● **What is expected**: Pull out every line below that contains the word "will".
(Supplied records Opens)
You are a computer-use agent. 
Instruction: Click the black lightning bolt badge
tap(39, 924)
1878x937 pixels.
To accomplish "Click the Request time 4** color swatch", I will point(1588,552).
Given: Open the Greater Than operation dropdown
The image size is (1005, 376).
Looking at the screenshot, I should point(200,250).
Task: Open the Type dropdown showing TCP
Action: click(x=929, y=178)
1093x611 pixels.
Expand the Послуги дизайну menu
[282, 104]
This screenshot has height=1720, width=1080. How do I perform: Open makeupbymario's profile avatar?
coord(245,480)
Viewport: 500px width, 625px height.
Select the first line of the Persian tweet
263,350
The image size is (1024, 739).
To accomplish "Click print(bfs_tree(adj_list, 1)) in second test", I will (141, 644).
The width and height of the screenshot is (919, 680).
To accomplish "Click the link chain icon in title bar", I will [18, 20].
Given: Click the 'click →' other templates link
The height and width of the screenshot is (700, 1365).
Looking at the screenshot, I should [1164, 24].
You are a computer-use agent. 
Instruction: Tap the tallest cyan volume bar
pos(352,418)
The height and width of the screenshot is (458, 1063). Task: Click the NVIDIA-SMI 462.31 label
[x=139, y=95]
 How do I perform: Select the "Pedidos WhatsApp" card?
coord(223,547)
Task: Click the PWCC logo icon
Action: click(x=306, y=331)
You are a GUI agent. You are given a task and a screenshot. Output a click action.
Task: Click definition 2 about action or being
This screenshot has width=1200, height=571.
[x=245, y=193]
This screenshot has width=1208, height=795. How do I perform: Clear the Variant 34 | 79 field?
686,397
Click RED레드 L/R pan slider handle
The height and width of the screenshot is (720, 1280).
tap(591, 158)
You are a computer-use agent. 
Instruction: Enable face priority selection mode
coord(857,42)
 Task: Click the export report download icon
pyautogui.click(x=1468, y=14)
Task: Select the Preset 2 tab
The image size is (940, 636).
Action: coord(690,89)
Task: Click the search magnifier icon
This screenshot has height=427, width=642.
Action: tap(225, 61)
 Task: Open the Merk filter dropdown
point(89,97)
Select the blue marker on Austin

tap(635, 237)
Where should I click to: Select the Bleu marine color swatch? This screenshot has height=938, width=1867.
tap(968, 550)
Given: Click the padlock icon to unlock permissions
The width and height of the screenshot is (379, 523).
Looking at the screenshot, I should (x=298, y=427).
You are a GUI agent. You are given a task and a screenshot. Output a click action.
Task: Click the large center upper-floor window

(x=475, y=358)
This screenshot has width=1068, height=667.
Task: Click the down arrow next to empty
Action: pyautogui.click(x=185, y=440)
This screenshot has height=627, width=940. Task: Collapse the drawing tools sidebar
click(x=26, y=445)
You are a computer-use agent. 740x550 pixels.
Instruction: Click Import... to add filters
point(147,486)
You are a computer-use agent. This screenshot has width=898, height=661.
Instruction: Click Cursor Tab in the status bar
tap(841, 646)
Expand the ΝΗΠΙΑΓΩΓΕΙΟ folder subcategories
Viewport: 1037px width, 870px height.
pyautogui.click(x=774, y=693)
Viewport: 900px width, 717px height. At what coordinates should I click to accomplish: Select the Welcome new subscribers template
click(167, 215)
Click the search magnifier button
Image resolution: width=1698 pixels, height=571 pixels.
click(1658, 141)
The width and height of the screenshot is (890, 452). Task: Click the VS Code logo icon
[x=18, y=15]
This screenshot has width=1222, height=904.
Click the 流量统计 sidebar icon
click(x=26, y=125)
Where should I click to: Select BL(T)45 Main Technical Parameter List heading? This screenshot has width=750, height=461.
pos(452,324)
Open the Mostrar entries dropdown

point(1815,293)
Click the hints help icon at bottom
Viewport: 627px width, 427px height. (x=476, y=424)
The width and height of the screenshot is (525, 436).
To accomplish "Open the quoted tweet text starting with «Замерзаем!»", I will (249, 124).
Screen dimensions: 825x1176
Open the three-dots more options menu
(Supplied records Closes)
● **Finished exercise**:
To accomplish "Click the Request time 4** color swatch", I will point(1588,552).
To accomplish "Click print(bfs_tree(adj_list, 1)) in second test", I will (141, 644).
To accomplish "Click the link chain icon in title bar", I will [18, 20].
To accomplish "Open the quoted tweet text starting with «Замерзаем!»", I will (249, 124).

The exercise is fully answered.